> EXERCISE:
Copy every line of the records below word for word, leaving out the pictures.

> DATASET RECORDS:
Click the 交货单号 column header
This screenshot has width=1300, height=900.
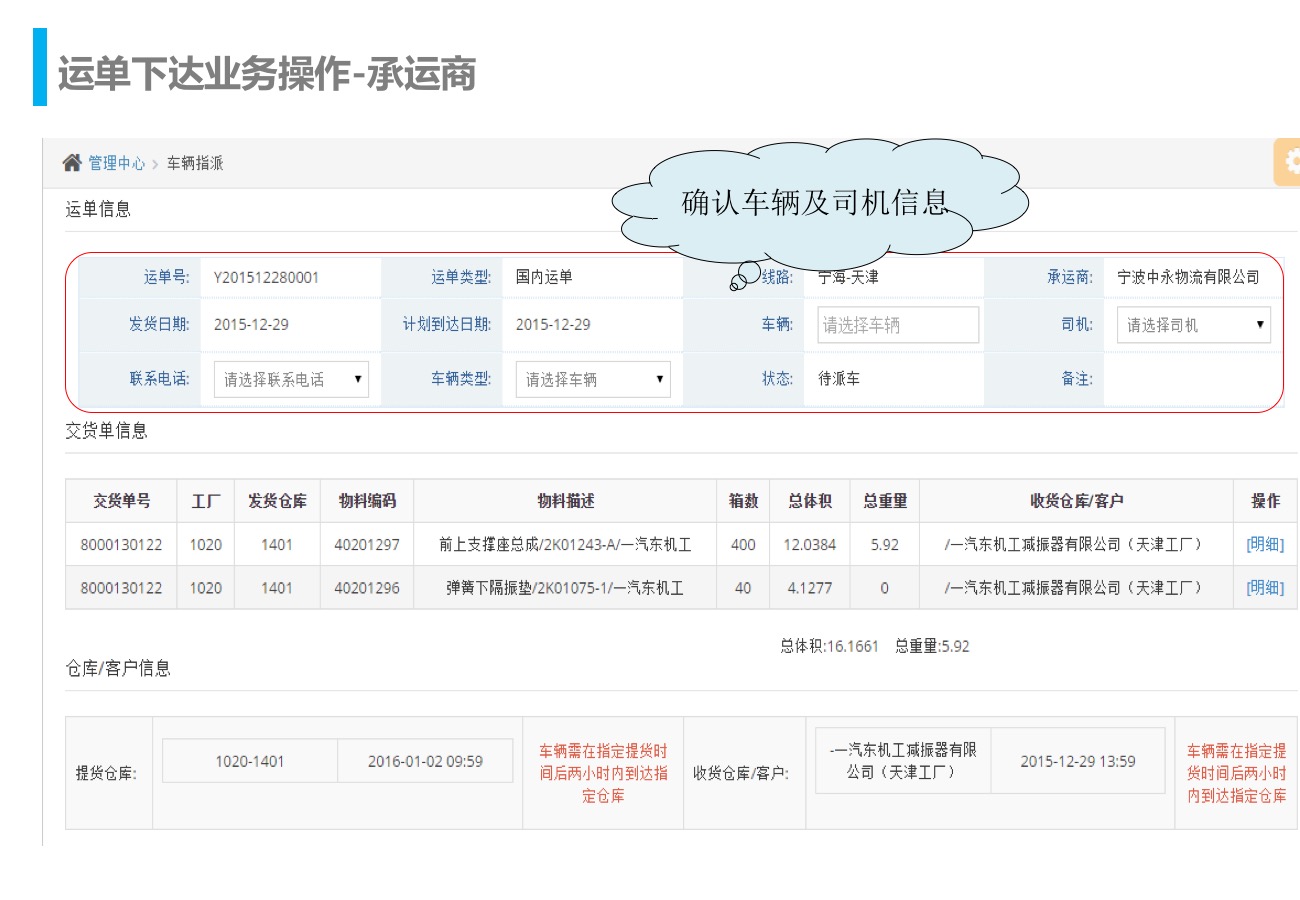pos(121,501)
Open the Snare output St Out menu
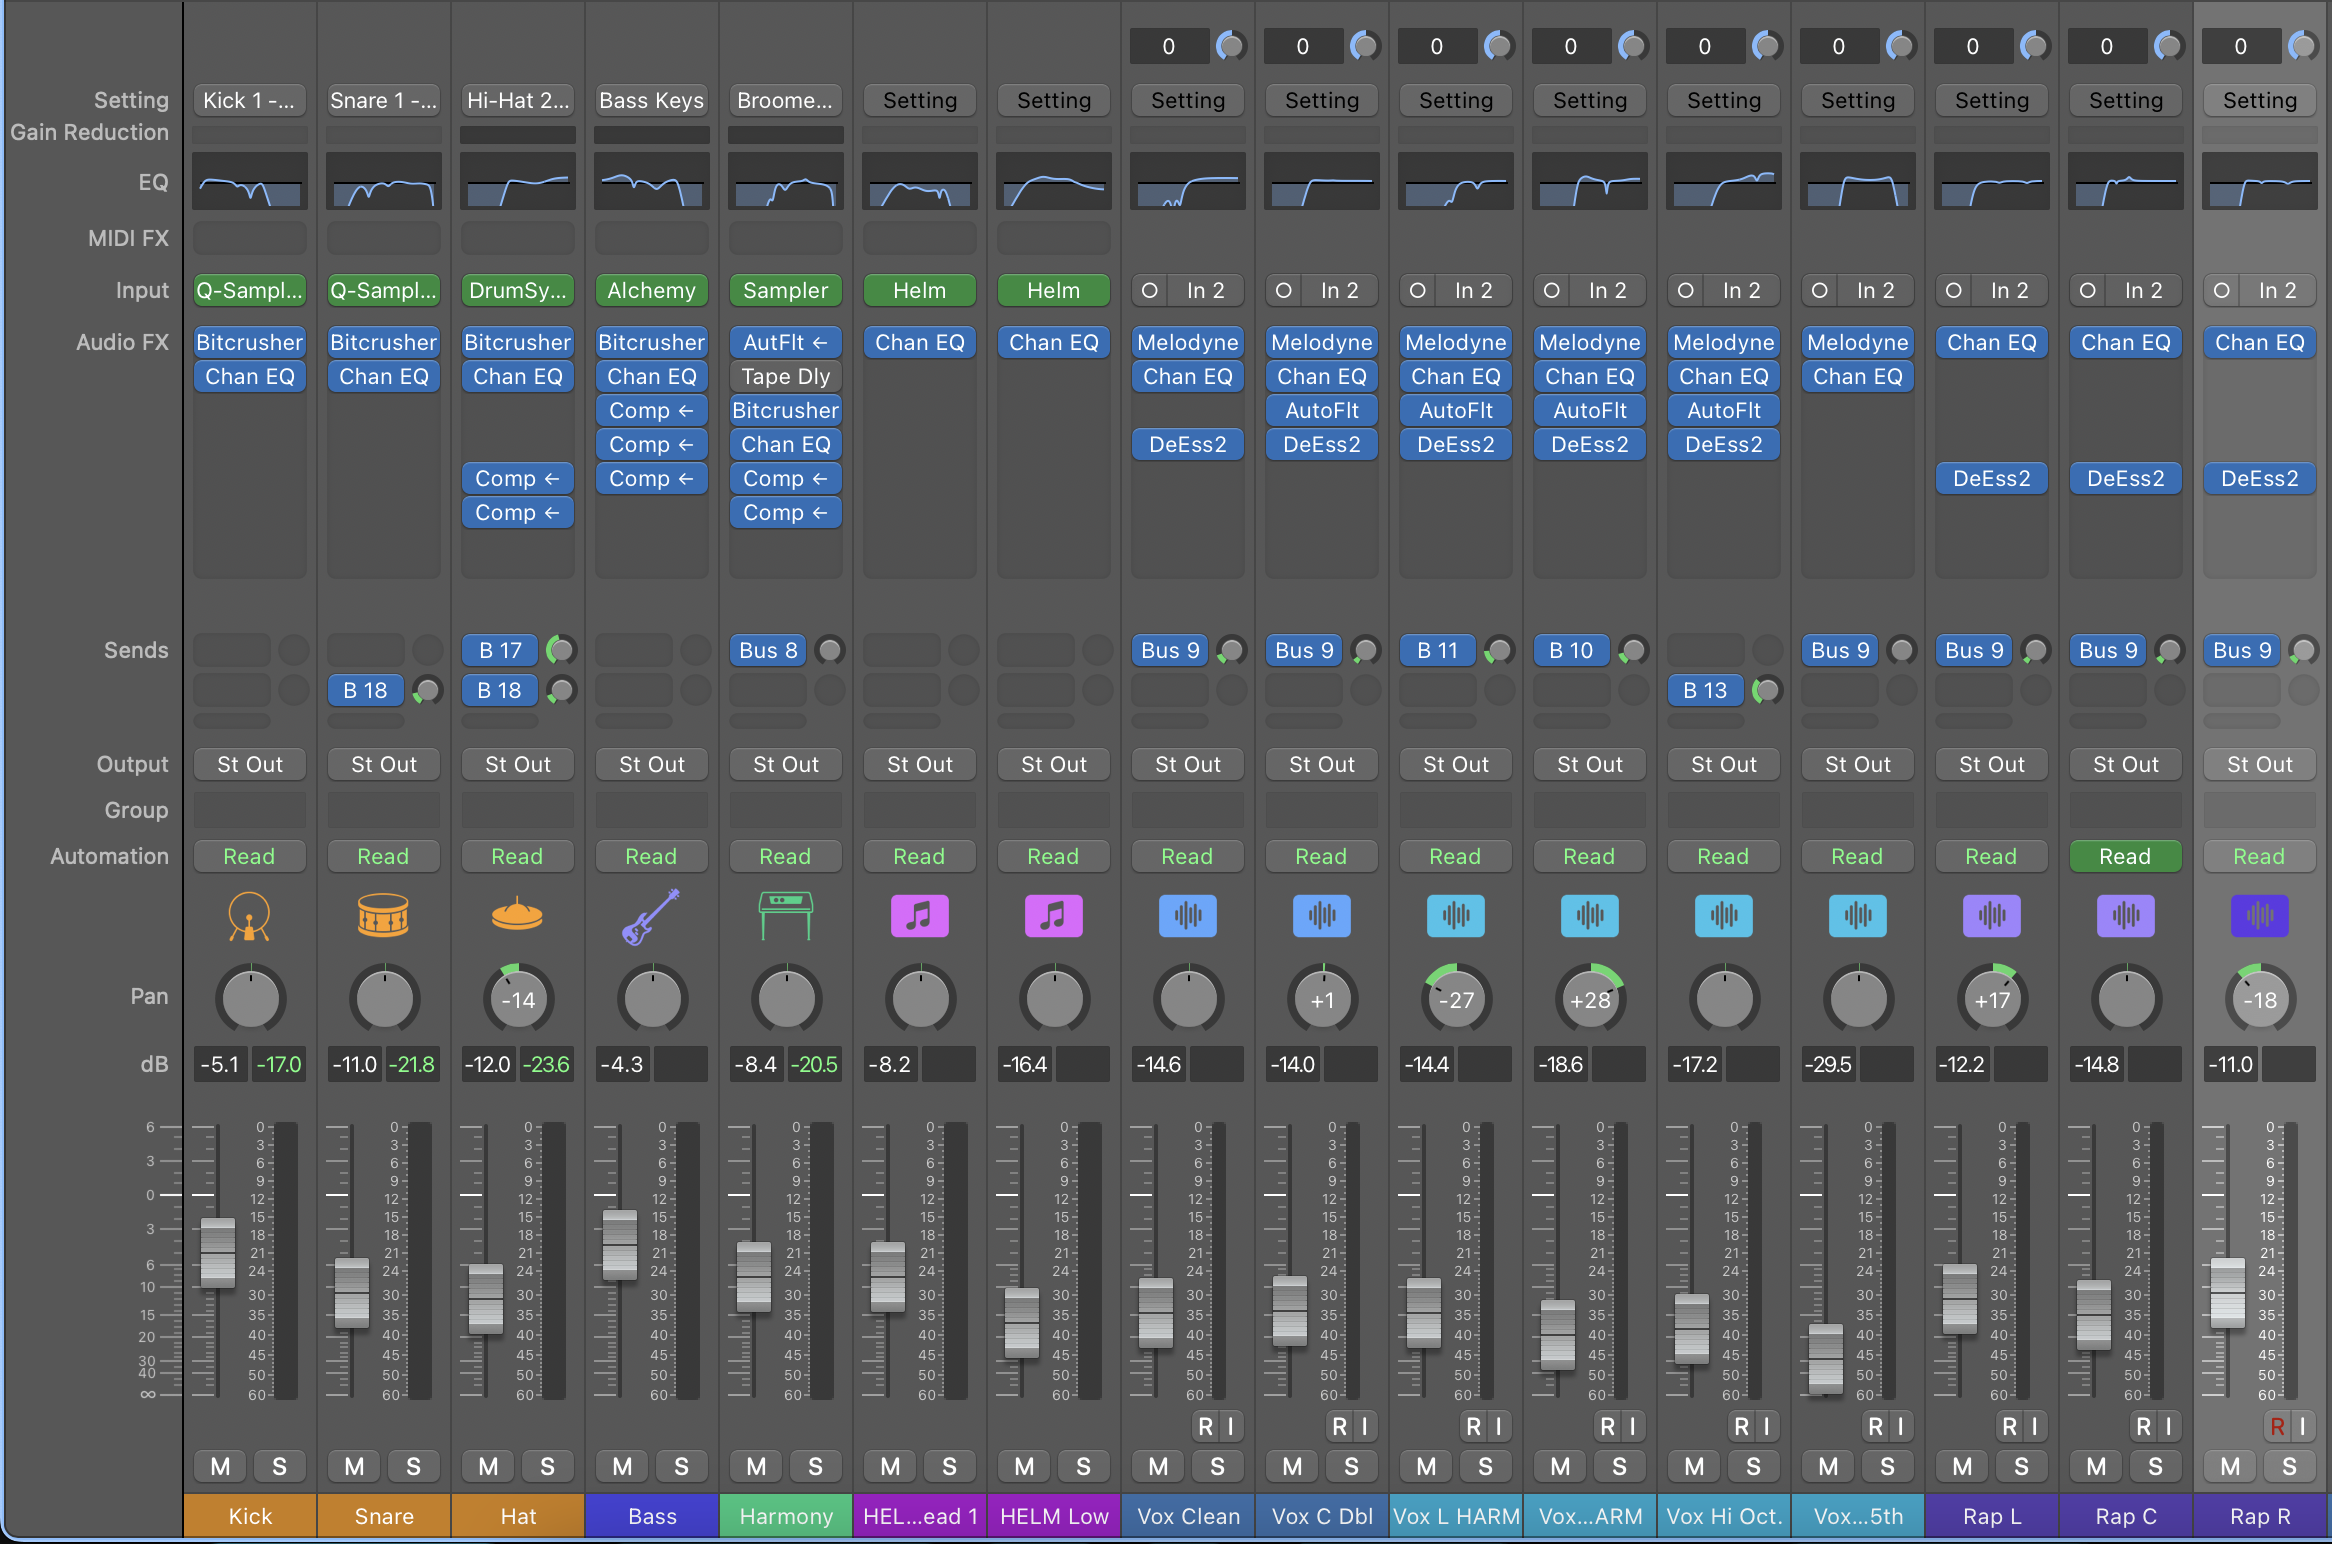This screenshot has height=1544, width=2332. (383, 764)
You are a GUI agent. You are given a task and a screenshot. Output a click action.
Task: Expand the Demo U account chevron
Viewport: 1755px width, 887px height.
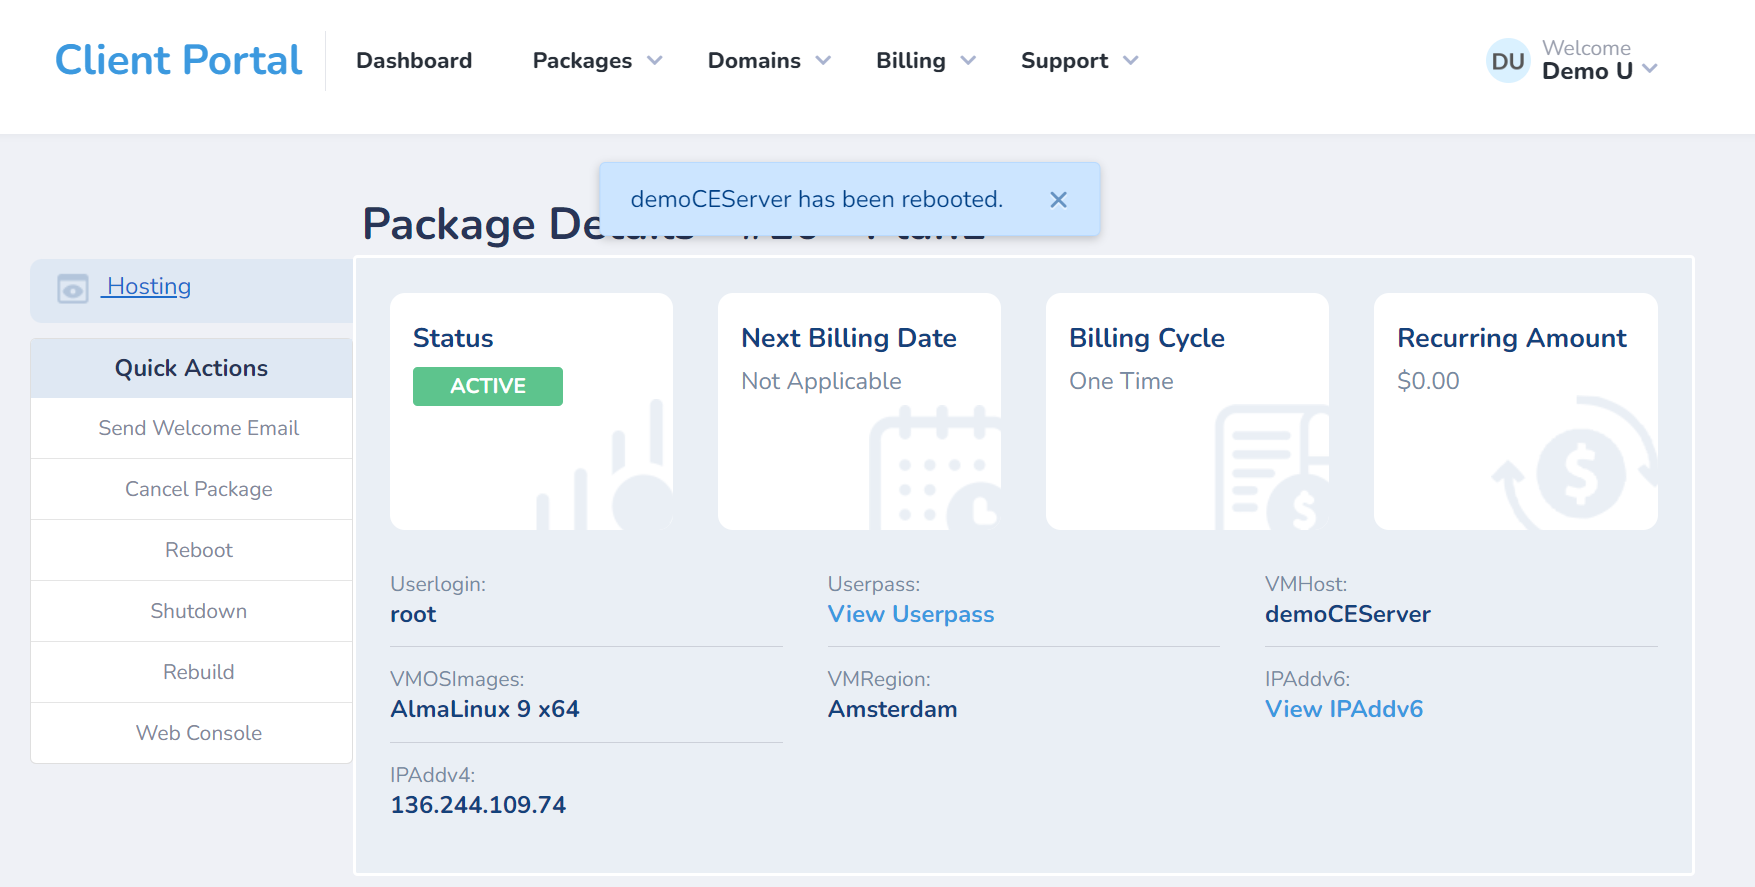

> EXERCISE RESULT:
Click the 交货单号 column header
This screenshot has width=1300, height=900.
pos(121,501)
Open the Snare output St Out menu
This screenshot has height=1544, width=2332. (383, 764)
You are a GUI agent. You are given a task and a screenshot. Output a click action.
Task: Expand the Demo U account chevron
Viewport: 1755px width, 887px height.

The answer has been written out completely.